And then the heat. Naval ships are steel structures. Steel is a pretty wonderful conductor of heat. So the fire in the lower compartment raises the temperature of the compartment above it rapidly, to hundreds of degrees very quickly. Vertical arrangement of fuel is bad and spreads fire quickly. In something like a ship, the floor of the compartment above a working fire can get so hot it will burn you. It can get so hot the fire ignites the compartments above, even without direct flame impingement.

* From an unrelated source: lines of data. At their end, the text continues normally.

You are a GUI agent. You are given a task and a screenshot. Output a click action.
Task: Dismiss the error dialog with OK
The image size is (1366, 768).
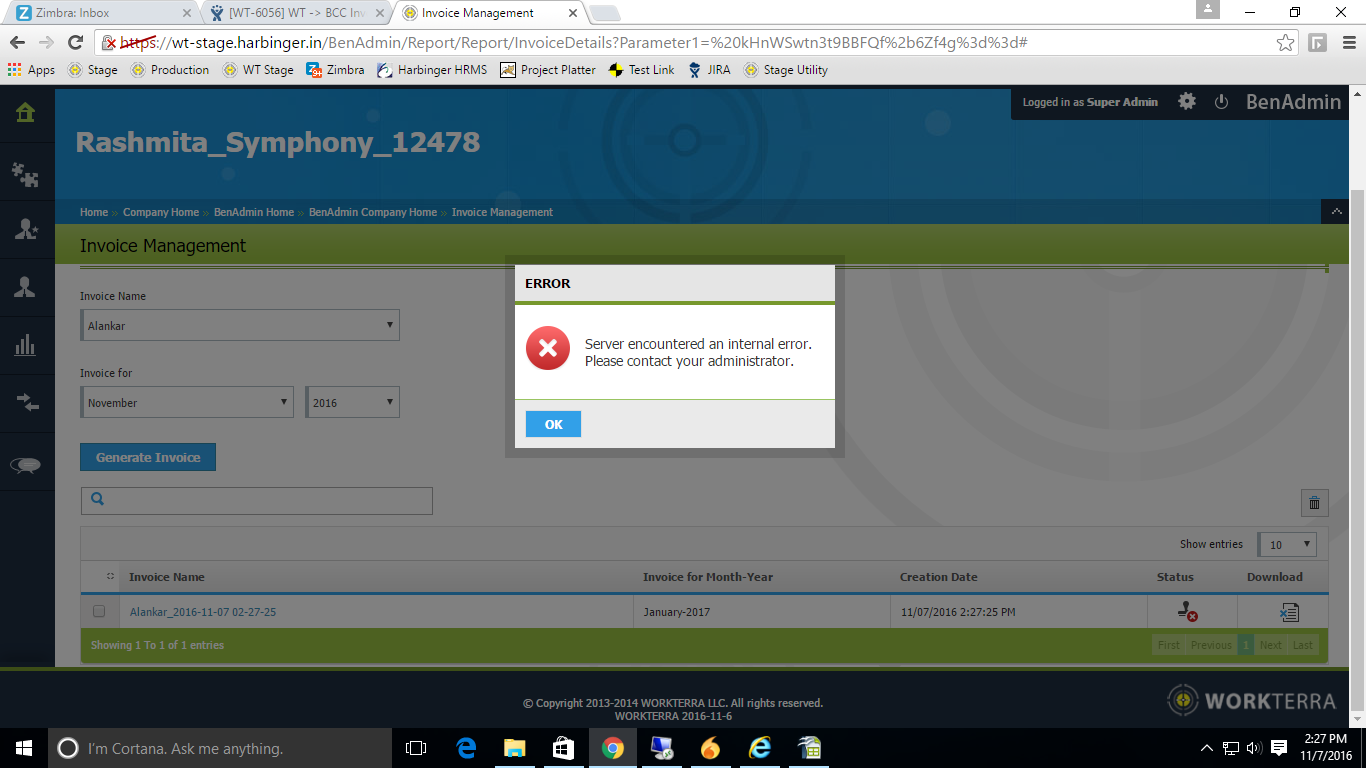552,424
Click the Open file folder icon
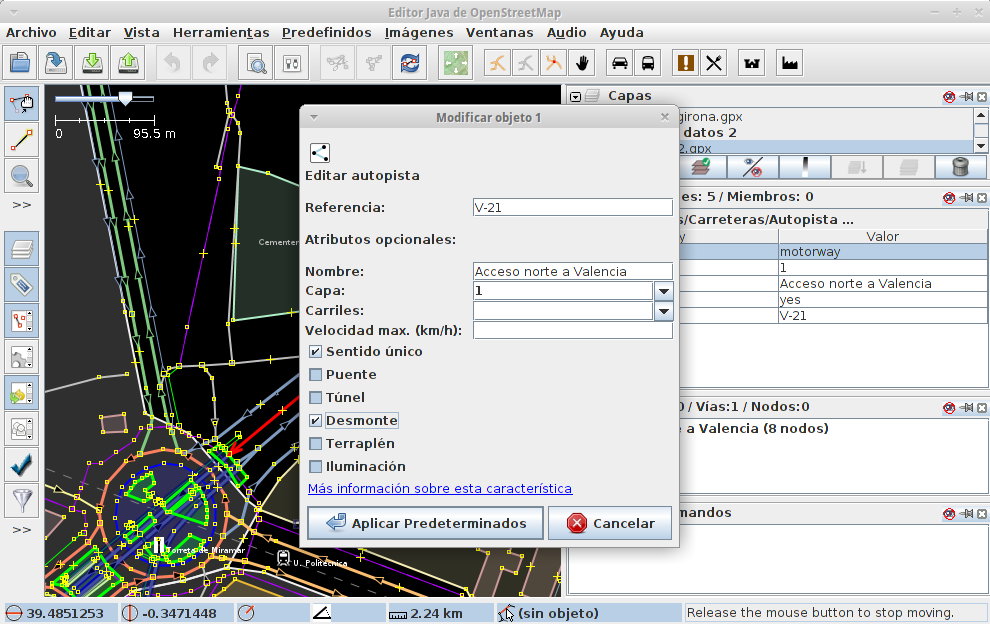 pos(20,63)
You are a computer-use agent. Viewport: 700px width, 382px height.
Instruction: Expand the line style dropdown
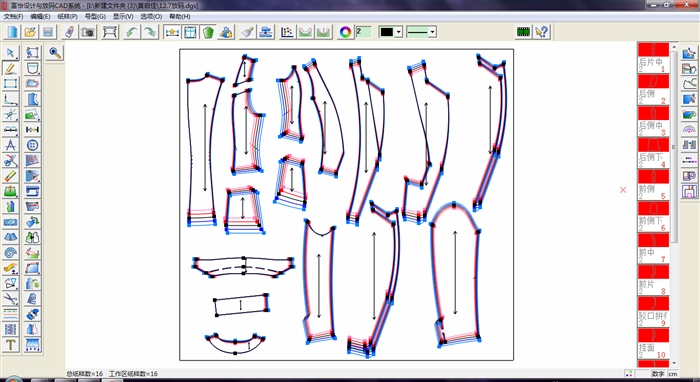432,32
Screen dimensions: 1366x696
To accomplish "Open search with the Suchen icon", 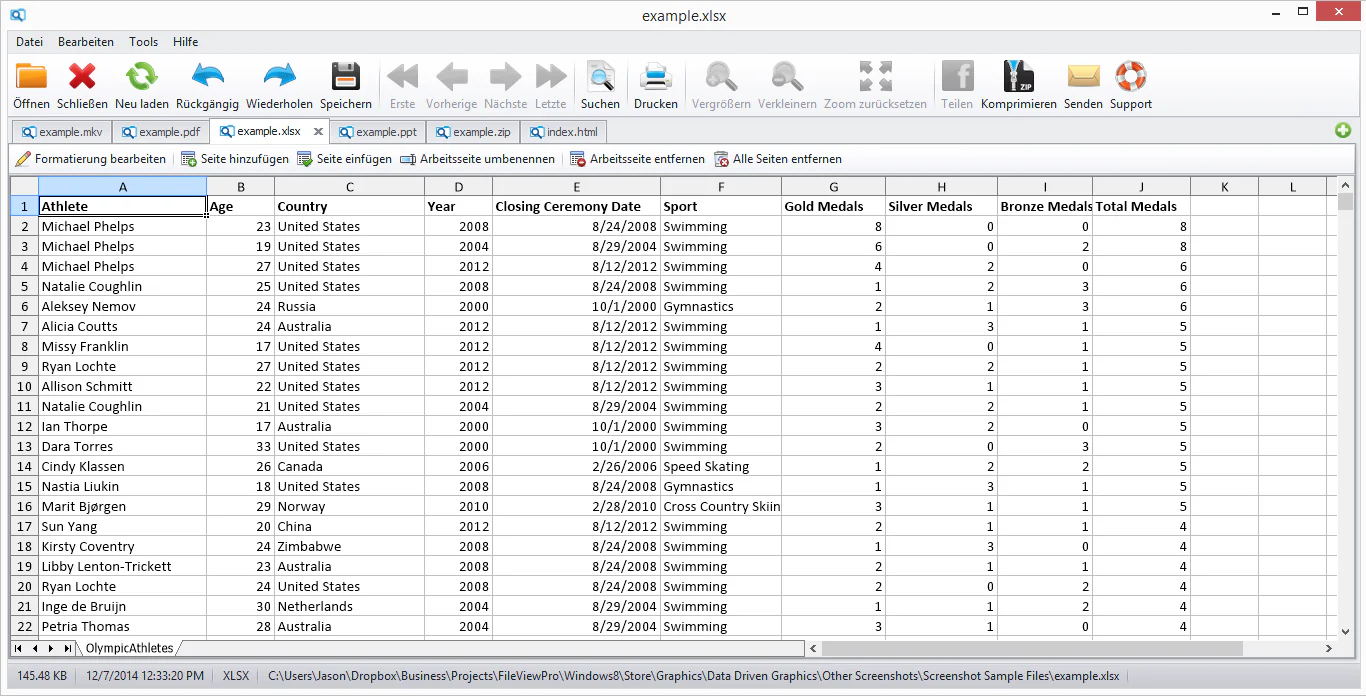I will pos(600,77).
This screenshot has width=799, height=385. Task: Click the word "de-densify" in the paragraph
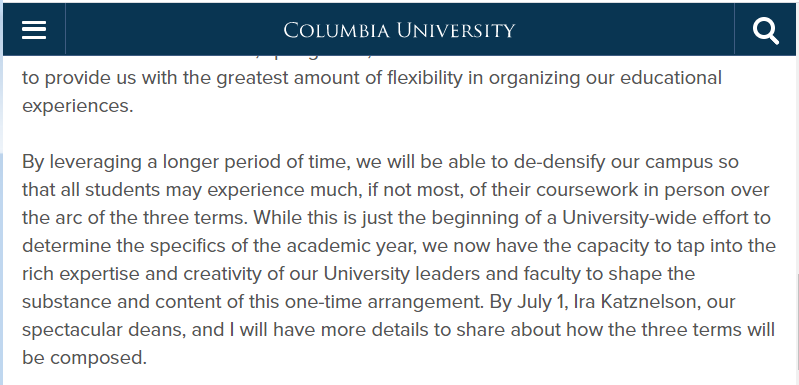pos(560,162)
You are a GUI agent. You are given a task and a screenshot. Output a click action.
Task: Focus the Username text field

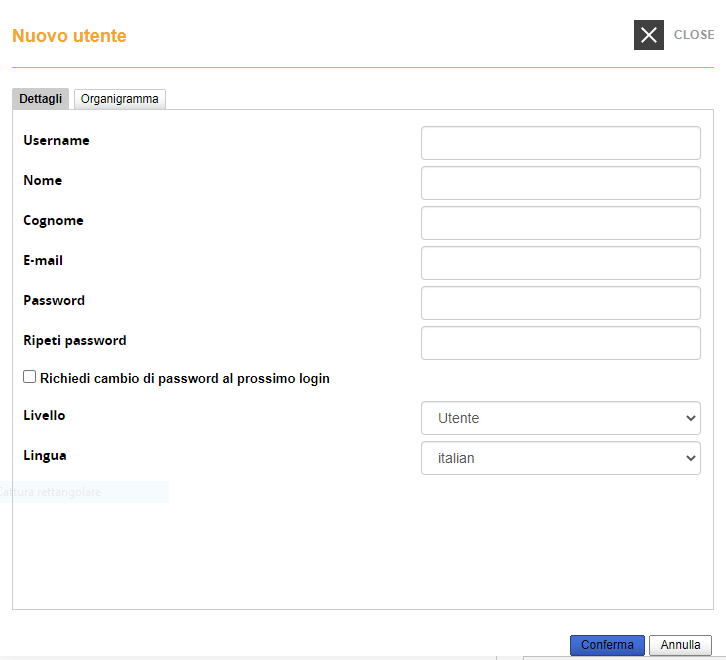click(x=560, y=143)
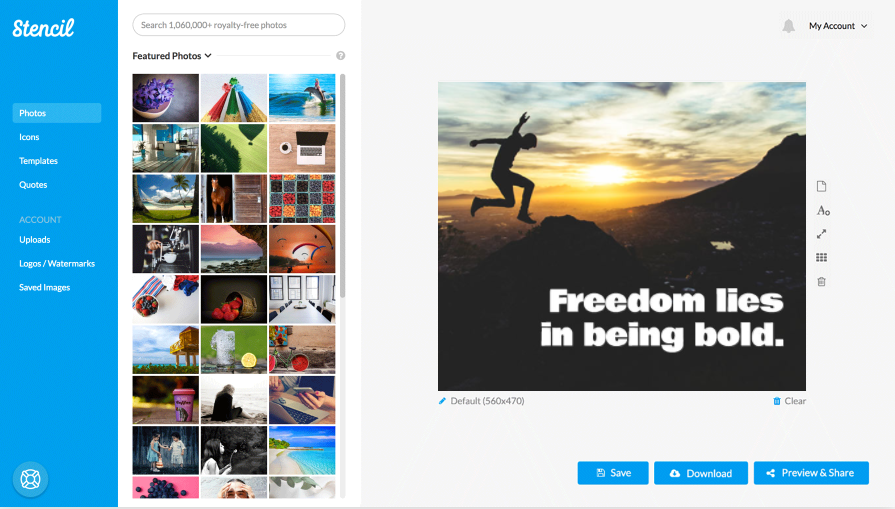The height and width of the screenshot is (509, 895).
Task: Open Preview & Share
Action: coord(811,473)
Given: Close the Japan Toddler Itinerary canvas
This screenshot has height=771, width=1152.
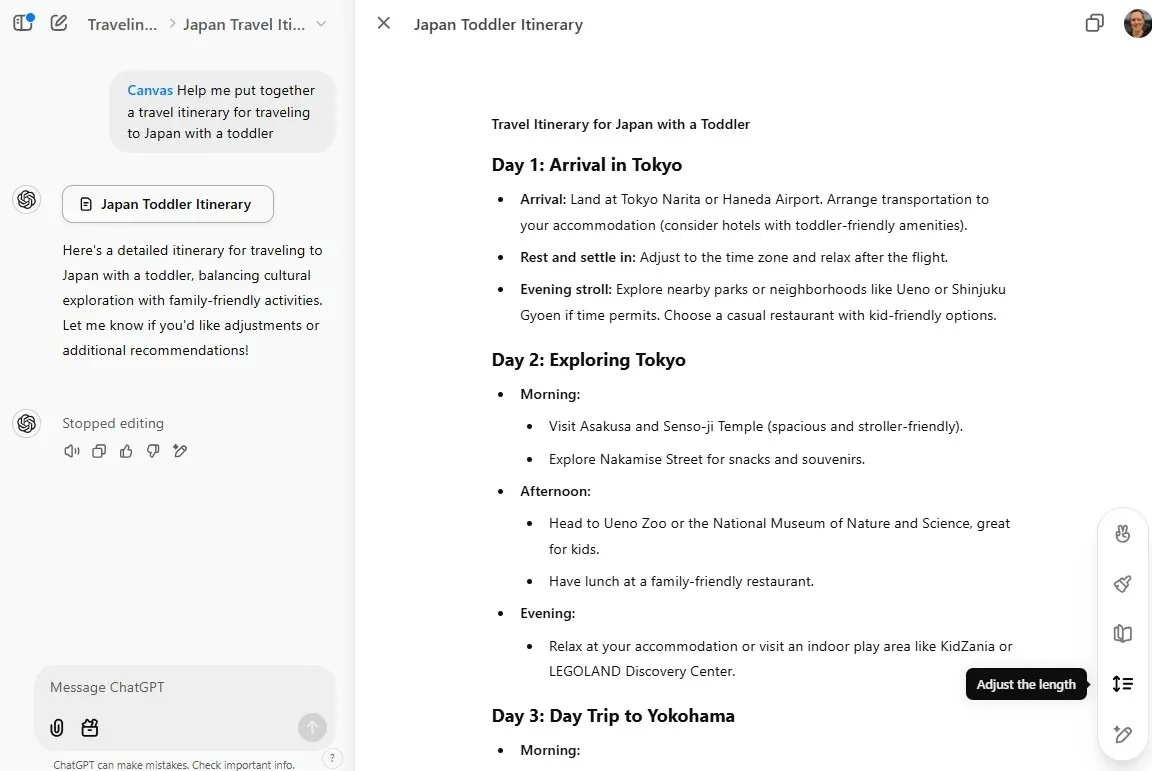Looking at the screenshot, I should click(x=384, y=23).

So the only option is getting to fires FAST and sealing them in a compartment small enough that it doesn't effect the whole ship. In port with few onboard that's not going to happen. And trying to make a fire attack from outside the ship is EXTREMELY difficult. They tried in this case, it didn't work well and firefighters were injured. Over 400 firefighters were involved and more than 60 people were injured in the event https://www.firefighterclosecalls.c...ivilian-firefighters-injured-at-sd-ship-fire/

This wasn't a case of "letting it burn". By the time they really starting fighting the fire it was too late- it was a case of not being able to put it out because of the conditions at hand. Honestly, the fact that the fire was controlled before the ship sank is impressive with the amount of time the fire burned. They may identify ways that they could have either prevented the fire itself, or would have allowed a fast enough attack that it was containable before it went large, but with an explosion that may not have been possible anyway. The USS Forrestal was already mentioned, that ship was at sea with a full crew, best case scenario for containing a fire if it was possible. But the aircrafts fuel tank ruptured and munitions detonated. A fast spreading fire involved too many compartments too quickly, and once it goes "global" it's very difficult to deal with. My old man went out on the USS Forrestal after it was repaired, he was an F-4 mechanic. The entire machinist deck's crew was lost in the fire, he was one of the replacements when it sailed again.